Application Security Engineer

This is a fully remote position, open to applicants in Brazil.

📋 Description

• Governance and Traffic Oversight: Take ownership of the Cloudflare infrastructure. Analyze traffic trends to detect threats (DDoS, credential stuffing, scraping) and deploy real-time defenses.

• Vulnerability Management (Intigriti): Oversee our third-party researcher initiative. Assess and confirm reports, ensuring timely recognition of the first reporter and prompt implementation of countermeasures at the source.

• Proactive Offensive Strategy & Internal Penetration Testing: Actively discover vulnerabilities within our systems. Develop and conduct focused internal penetration tests.

• Security of Applications & Dependencies: Track and address vulnerabilities within application dependencies and frameworks.

• Incident Management & Global Coordination: Communicate effectively and clearly under pressure. Collaborate across time zones with SRE, Support, and Product teams.

⛳️ Requirements

• Proven experience with Cloudflare on a large scale (WAF, Workers, rate limiting, bot management)
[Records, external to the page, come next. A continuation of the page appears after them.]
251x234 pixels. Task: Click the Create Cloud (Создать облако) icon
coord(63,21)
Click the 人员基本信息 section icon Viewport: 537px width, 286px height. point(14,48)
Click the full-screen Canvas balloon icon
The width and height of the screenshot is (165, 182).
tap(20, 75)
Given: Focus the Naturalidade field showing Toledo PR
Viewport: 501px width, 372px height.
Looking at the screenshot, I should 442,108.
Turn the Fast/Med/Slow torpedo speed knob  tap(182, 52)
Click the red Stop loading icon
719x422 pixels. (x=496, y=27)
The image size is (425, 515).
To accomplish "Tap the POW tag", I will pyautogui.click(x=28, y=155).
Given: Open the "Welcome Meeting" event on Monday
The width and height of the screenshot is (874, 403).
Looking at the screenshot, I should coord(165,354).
• Proficient in AWS security tools (e.g., GuardDuty, IAM analysis, CloudTrail)

• Understanding of dependency and supply chain security protocols

• Knowledgeable about bug bounty platforms (e.g., Intigriti, HackerOne)
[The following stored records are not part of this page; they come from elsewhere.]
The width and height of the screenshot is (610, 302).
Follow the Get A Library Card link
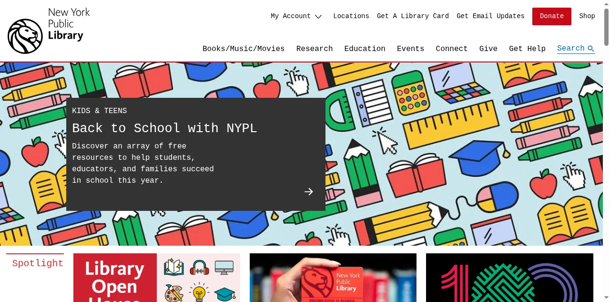coord(413,16)
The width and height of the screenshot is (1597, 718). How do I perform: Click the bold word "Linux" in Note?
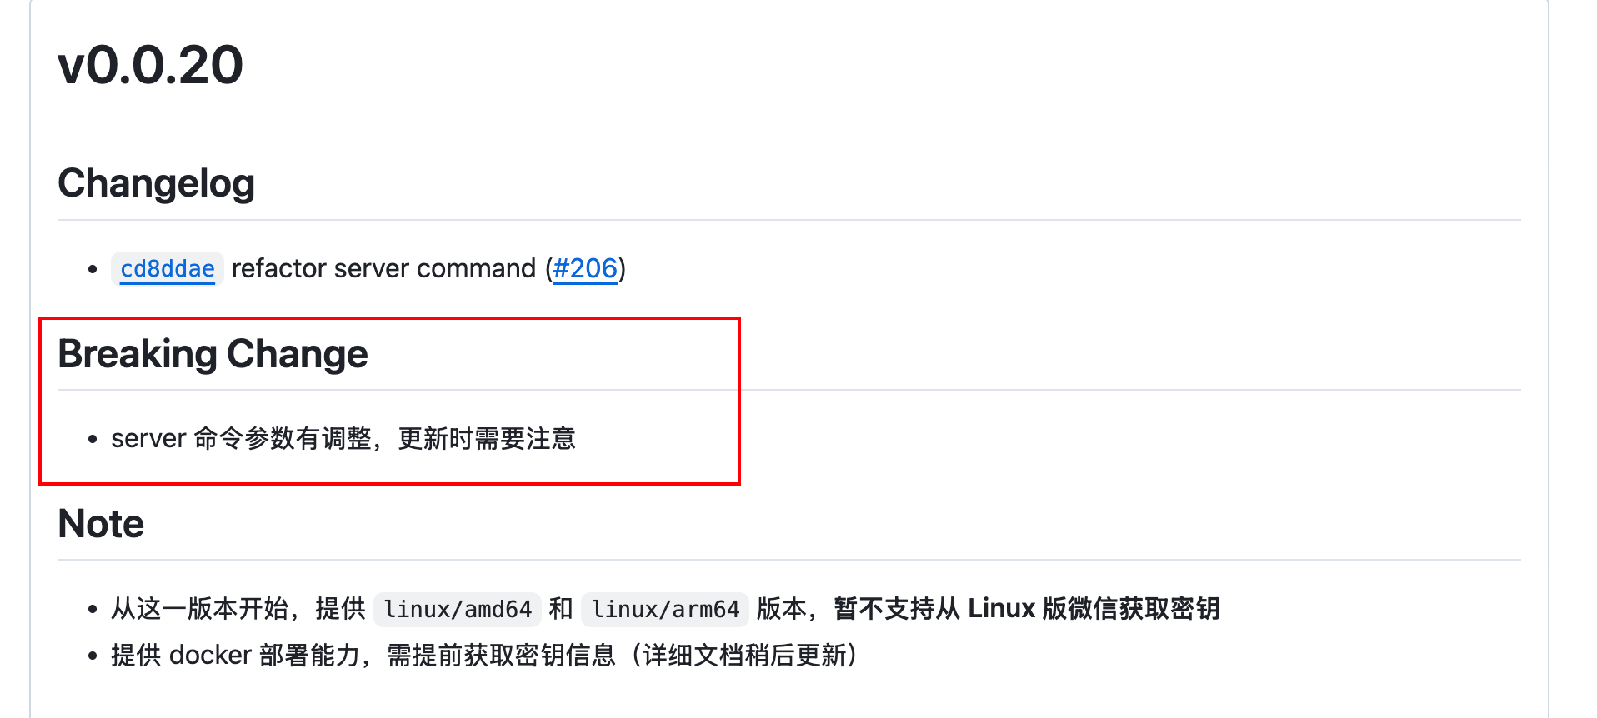(1001, 609)
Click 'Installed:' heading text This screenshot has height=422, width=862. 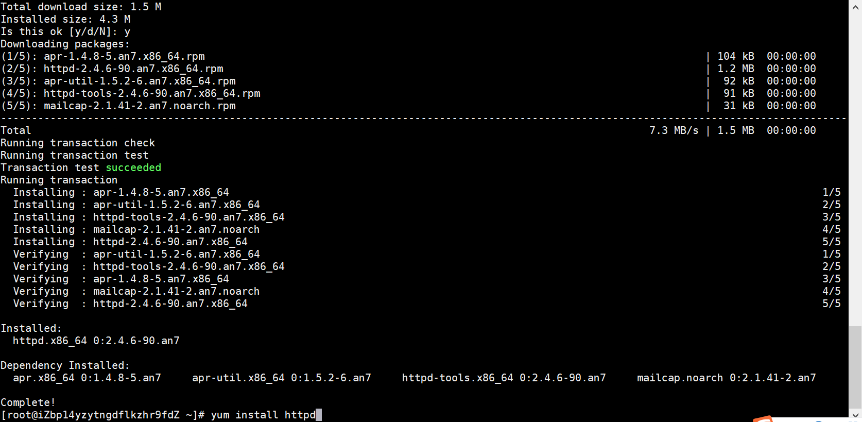tap(31, 328)
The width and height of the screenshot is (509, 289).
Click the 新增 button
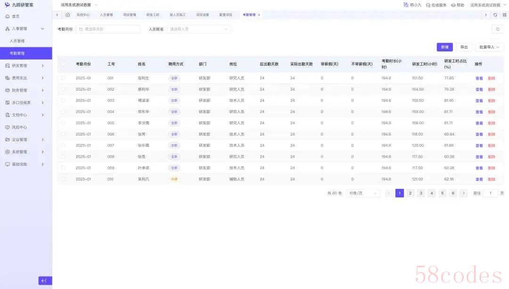coord(444,47)
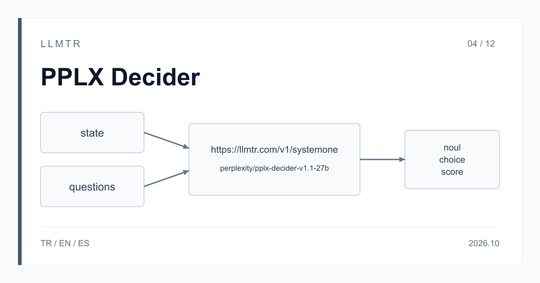
Task: Select the total slide count 12
Action: click(x=490, y=44)
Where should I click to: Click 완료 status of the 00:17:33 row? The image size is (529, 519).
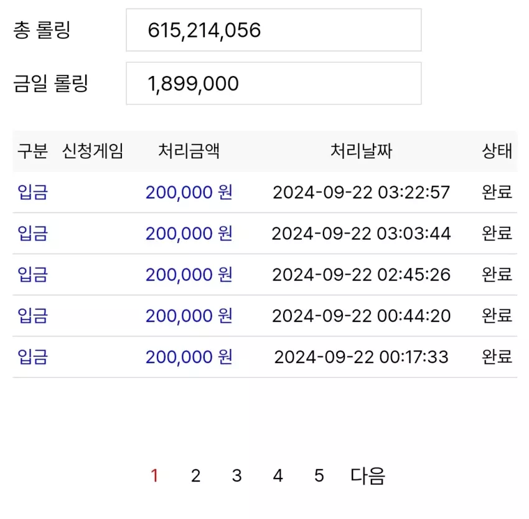tap(497, 356)
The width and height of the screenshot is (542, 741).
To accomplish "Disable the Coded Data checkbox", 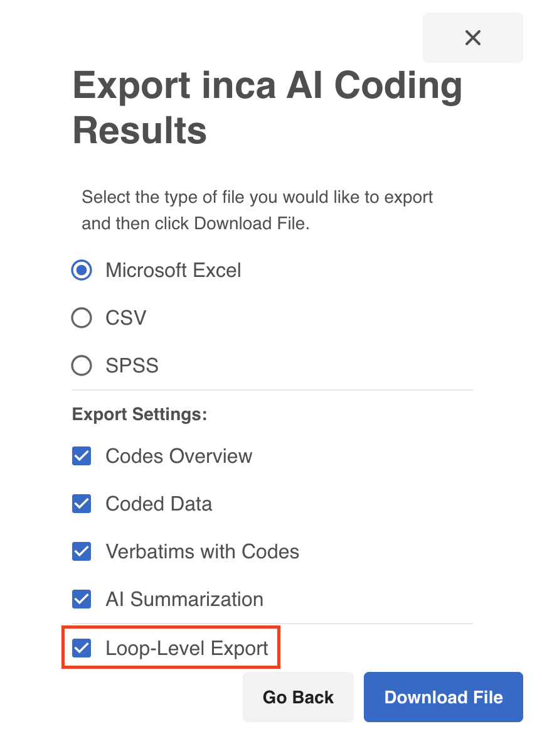I will click(x=82, y=504).
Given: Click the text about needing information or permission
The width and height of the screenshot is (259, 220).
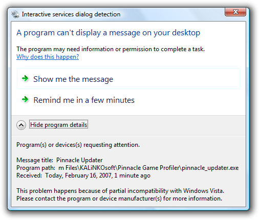Looking at the screenshot, I should (111, 49).
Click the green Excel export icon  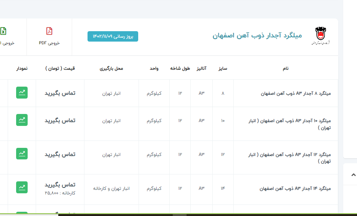pyautogui.click(x=3, y=31)

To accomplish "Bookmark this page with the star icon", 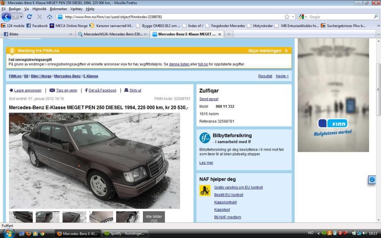I will (x=287, y=17).
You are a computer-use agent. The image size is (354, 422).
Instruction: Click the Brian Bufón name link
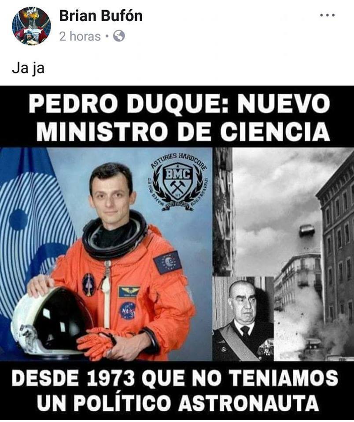pyautogui.click(x=100, y=16)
• Familiarity with vendor-approved security scanning tools and their integration into workflows (e.g., SAST, DAST, dependency scanning)
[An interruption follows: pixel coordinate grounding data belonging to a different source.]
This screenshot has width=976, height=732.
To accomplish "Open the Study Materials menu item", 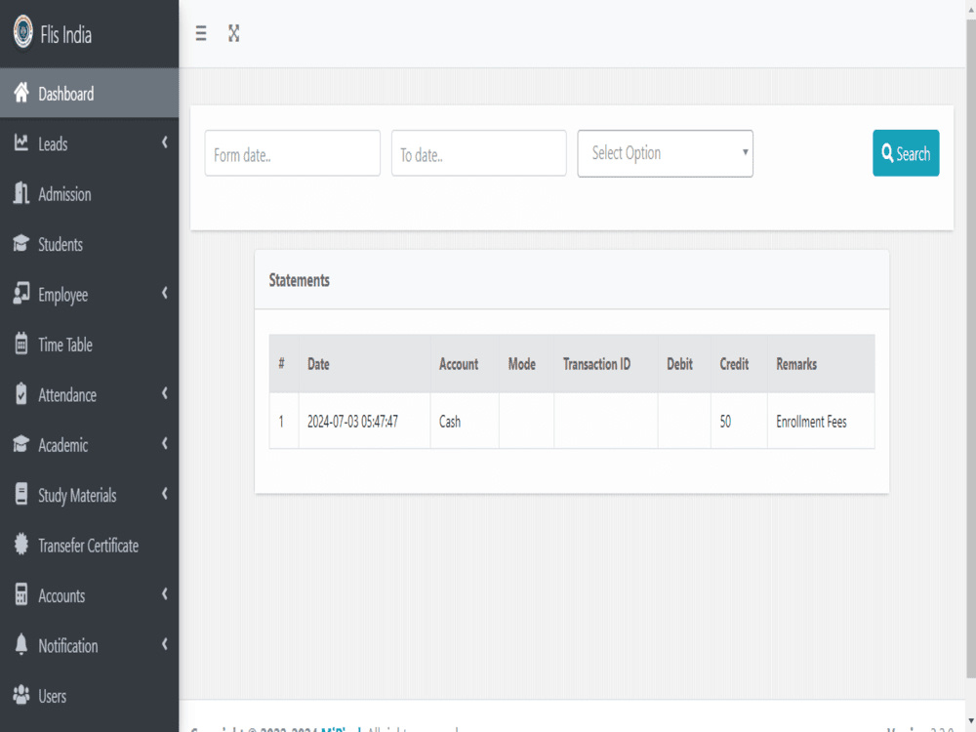I will coord(75,495).
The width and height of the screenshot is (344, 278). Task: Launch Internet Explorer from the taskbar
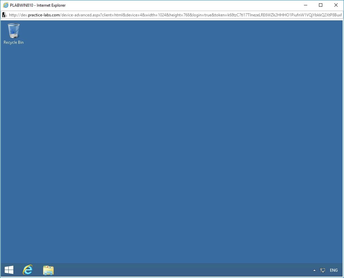(28, 270)
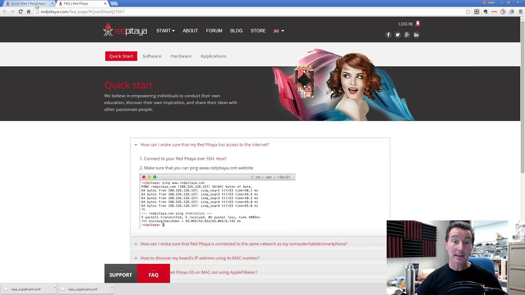
Task: Open the Chrome menu icon
Action: coord(521,12)
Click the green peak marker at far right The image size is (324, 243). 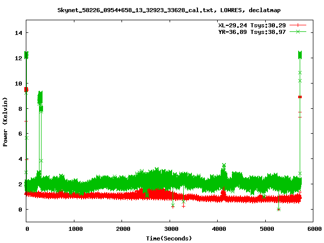pyautogui.click(x=300, y=54)
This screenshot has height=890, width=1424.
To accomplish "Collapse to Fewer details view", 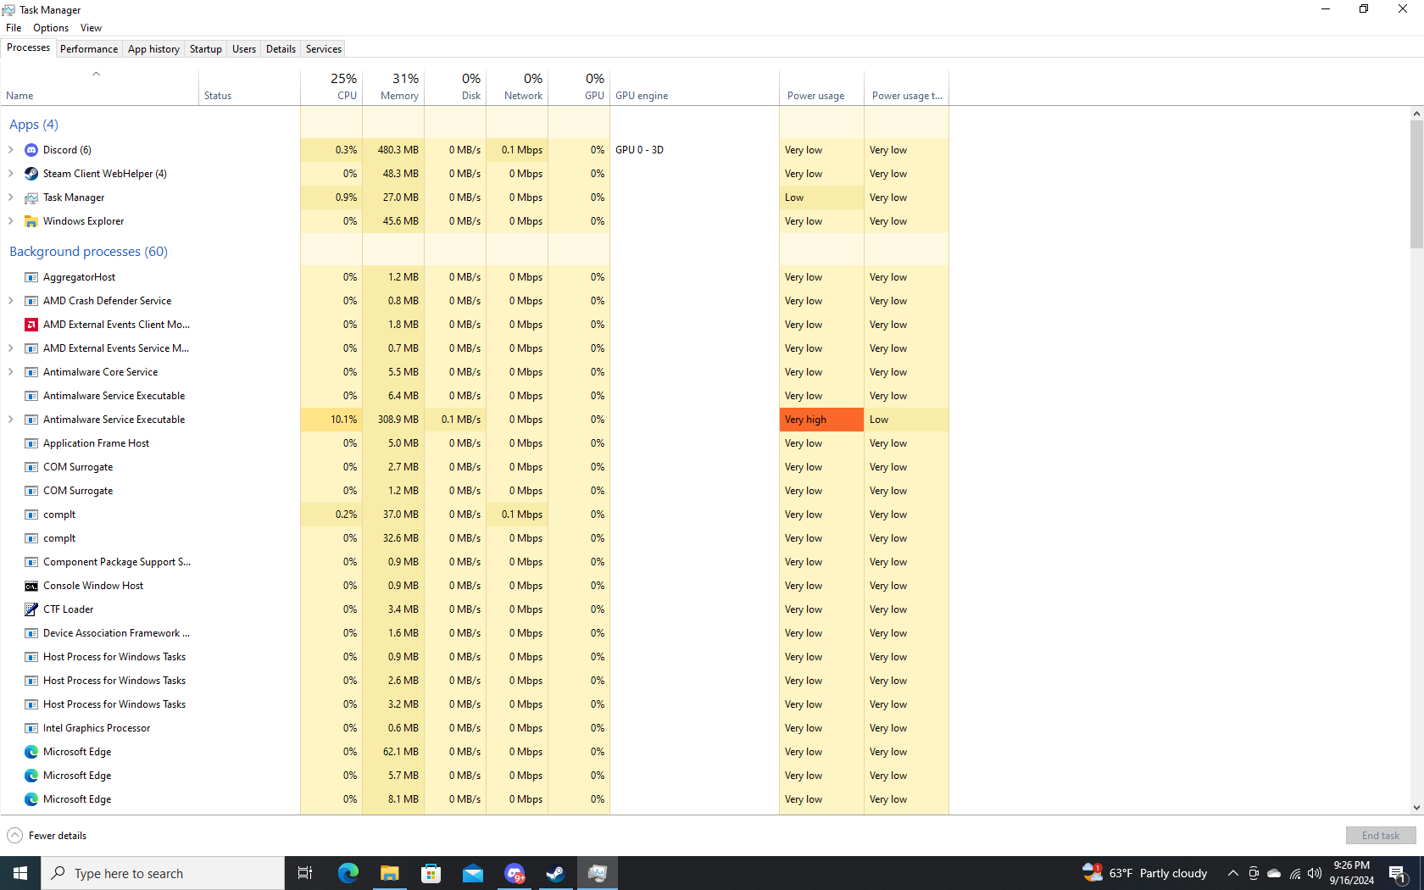I will [47, 836].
• Experience with compliance automation solutions (e.g., Vanta, Drata)

• Compliance Knowledge: Familiarity with PCI DSS or SOC II frameworks. You can effectively translate technical security measures into audit-ready documentation.

🏝️ Benefits

• Fully remote work from the comfort of your home

• Eligibility for employee equity plan (stock options)

• Reimbursement package for home office expenses and professional development, up to $1.5k

• Generous time-off policy of 21 days (including your birthday 🎉), 8 holidays of your choice, and 2 paid volunteer days

• Wellness program offering fitness and mindfulness classes

• Be passionate about your work and our mission to support nonprofits!